图4 Western blotting检测si-FLOT2转染后BGC823细胞NF-κB信号相关蛋白表达
Fig 4 Expression of NF-κB signal related protein in BGC823cells after si-FLOT2 transfected detected by Western blotting
表4 NF-κB p65、IKK-β、p-IKK-β和Bax蛋白相对表达量Tab 4 Relative expressions of NF-κB p65, IKK-β, p-IKK-β and Bax proteins
注:与空白组相比,*P<0.05。
3 讨论
RNA干扰(RNAi)是指在真核生物内,在dsRNA的诱导作用下,siRNA特异性结合于靶基因mRNA同源性序列,引起mRNA降低,从而沉默靶基因表达,它是基因转录后对基因表达调节的机制之一,具有普遍性、高效性和特异性的优势,近年广泛地应用于基因功能研究、肿瘤治疗等方面[8-9]。因此,利用该技术抑制抑癌基因表达,可成为潜在的肿瘤治疗手段。FLOT在众多生物学过程中扮演重要角色,如细胞的增殖、凋亡、黏附等。FLOT2属于FLOT家族成员之一,参与多种肿瘤的发生、发展[10-11]。有研究显示,siRNA介导的FLOT2蛋白表达水平的降低可明显抑制Src酪氨酸激酶的活性,从而减缓TGF-β诱导的人鼻咽癌细胞株EMT过程[12];FLOT2 siRNA可降低食管鳞状细胞癌的生长和侵袭[13]。胃癌中FLOT2研究较少,有研究显示,siRNA介导的FLOT2表达下调可抑制胃癌细胞增殖、侵袭和迁移[6]。本研究旨在探讨FLOT2 siRNA对胃癌细胞凋亡的影响及机制。首先检测了不同胃癌细胞FLOT2蛋白表达,发现BGC823细胞中FLOT2表达最高,因此选择作为后续研究对象。

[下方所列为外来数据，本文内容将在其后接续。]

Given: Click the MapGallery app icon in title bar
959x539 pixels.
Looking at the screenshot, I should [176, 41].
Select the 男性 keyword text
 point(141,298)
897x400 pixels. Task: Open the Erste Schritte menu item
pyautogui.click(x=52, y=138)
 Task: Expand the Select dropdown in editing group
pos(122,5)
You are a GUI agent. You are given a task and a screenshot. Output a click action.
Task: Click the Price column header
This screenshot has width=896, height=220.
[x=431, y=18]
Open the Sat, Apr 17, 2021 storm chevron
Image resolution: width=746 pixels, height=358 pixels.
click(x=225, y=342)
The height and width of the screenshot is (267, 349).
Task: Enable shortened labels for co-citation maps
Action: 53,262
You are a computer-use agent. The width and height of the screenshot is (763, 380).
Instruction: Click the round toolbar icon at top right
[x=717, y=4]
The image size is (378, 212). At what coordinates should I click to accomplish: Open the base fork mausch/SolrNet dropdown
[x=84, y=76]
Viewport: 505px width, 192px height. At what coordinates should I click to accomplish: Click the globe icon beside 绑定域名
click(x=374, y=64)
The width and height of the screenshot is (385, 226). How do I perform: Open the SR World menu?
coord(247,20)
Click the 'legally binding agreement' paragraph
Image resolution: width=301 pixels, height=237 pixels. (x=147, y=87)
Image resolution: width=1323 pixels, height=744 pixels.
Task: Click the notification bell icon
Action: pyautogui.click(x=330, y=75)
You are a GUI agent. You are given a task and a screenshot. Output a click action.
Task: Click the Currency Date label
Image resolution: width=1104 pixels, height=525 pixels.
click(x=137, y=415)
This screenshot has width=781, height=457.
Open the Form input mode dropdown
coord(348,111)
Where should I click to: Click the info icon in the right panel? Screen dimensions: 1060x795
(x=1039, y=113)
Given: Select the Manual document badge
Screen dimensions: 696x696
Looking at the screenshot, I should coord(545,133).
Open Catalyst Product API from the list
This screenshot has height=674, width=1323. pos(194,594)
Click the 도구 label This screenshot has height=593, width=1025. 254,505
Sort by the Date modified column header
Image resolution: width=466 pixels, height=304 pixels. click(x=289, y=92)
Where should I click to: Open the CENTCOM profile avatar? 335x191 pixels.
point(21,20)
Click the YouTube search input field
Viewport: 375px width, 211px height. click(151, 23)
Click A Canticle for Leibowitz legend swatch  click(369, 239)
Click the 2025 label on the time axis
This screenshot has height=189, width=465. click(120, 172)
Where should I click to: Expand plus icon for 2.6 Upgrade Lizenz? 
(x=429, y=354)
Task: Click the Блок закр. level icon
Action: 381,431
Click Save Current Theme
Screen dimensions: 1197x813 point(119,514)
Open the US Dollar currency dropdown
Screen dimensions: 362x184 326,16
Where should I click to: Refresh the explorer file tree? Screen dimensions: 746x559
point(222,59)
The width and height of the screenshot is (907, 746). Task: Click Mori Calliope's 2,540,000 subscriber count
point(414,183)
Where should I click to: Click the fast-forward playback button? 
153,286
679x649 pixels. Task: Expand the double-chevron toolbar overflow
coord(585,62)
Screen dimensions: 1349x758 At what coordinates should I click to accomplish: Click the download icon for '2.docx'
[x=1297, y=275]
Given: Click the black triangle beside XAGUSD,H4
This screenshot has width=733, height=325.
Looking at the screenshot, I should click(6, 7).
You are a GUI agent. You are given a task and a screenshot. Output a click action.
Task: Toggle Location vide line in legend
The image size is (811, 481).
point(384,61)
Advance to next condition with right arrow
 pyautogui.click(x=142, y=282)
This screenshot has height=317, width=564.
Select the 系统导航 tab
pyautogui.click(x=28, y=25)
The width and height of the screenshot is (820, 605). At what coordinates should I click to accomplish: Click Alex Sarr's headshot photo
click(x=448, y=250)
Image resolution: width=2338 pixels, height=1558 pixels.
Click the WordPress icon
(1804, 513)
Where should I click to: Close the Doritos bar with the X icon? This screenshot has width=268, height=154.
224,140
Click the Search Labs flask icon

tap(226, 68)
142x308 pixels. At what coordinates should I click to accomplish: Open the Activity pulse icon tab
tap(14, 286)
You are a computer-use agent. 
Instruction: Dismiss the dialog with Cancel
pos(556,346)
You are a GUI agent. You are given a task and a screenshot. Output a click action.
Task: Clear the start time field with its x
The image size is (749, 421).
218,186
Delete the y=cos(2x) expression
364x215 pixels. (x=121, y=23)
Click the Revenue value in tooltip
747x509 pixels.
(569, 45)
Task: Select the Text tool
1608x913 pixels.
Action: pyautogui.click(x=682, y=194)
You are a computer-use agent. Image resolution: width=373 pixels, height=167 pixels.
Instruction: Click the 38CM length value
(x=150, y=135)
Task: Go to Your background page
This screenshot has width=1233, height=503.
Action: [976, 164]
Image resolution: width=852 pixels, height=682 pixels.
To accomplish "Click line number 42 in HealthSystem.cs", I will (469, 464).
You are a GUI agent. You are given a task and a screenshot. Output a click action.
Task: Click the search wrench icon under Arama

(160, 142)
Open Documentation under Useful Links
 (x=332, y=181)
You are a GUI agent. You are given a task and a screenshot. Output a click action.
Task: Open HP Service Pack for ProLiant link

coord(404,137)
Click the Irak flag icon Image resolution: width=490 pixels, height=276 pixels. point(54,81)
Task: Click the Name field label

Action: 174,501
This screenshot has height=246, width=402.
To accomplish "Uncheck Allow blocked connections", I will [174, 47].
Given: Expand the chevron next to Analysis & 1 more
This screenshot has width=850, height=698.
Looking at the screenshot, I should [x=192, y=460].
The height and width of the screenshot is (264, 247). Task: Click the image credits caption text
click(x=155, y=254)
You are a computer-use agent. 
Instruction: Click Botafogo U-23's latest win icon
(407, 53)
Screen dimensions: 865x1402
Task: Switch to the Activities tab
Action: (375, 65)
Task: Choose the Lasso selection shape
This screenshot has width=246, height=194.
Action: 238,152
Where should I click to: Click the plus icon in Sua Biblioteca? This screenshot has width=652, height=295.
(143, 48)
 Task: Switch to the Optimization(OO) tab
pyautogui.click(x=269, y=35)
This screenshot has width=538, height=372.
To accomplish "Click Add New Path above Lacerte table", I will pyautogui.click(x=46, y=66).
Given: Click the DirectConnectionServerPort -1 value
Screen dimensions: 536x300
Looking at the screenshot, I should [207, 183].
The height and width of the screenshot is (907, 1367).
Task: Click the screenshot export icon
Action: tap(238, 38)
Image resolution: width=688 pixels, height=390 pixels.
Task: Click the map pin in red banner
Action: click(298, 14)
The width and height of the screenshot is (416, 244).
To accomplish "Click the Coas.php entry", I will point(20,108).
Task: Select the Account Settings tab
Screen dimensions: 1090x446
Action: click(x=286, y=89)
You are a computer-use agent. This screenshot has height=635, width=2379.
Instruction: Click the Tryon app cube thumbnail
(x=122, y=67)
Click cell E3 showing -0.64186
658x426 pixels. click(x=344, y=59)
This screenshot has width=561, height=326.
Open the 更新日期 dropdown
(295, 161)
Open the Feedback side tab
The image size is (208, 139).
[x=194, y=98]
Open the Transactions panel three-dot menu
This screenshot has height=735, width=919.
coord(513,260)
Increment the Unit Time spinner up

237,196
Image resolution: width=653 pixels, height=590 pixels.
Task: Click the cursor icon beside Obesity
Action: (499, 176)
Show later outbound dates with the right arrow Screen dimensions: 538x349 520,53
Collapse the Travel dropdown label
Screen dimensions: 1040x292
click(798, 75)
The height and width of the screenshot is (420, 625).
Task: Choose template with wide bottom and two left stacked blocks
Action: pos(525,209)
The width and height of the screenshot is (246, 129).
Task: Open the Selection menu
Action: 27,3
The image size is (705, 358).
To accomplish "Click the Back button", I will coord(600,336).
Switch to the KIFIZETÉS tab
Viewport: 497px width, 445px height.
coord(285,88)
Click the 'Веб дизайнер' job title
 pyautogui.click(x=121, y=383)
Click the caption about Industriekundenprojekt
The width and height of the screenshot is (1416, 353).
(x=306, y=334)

将FLOT2 siRNA按照脂质体LipofectamineTM2000说明转染BGC823细胞,发现细胞中FLOT2表达明显降低,且可明显诱导细胞凋亡。
NF-κB是一种普遍存在的转录因子,属于NF-κB/Rel蛋白家族,可介导免疫应激、炎症反应等,近年研究显示,NF-κB在多种肿瘤中呈高表达,其表达参与细胞增殖、侵袭行为、凋亡抑制和血管形成等[14-15]。也有研究指出,抑制NF-κB信号可降低肿瘤生长。如NF-κB抑制剂PDTC可抑制人骨髓瘤U266细胞增殖,阻滞细胞周期,诱导细胞凋亡[16];丹参酮ⅡA可抑制人胃癌 SGC7901细胞增殖,促进其凋亡,其机制可能是降低NF-κB信号通路NF-κB p65、磷酸化IκB-α、IKK-β和磷酸化IKK-β表达[17]。此外,NF-κB信号激活后抗胃癌凋亡的分子机制是直接调控下游靶基因表达,如可通过调控Bcl-2家族蛋白及caspase家族蛋白发挥抗凋亡作用。Bax是Bcl-2家族中的一员,是近年发现的哺乳动物促细胞凋亡基因,其过度表达可抑制Bcl-2功能,加速细胞凋亡,有些学者认为Bcl-2/Bax比例是决定细胞是否凋亡的关键[18]。在包括胃癌在内的多种肿瘤中Bax低表达[19-20]。本研究检测了FLOT2 siRNA转染后的BGC823细胞NF-κB p65、IKK-β、p-IKK-β和Bax的蛋白表达,发现NF-κB p65、IKK-β和p-IKK-β表达明显降低,Bax表达升高。这提示FLOT2 siRNA对胃癌细胞凋亡诱导机制可能与NF-κB信号下调有关。
综上所述,RNAi抑制胃癌细胞FLOT2表达可诱导癌细胞凋亡,机制可能与NF-κB信号下调有关。该研究可能为FLOT2在胃癌中研究提供了一定的理论帮助,提示FLOT2可能是一个有效的诊疗靶点。值得进一步深入探究。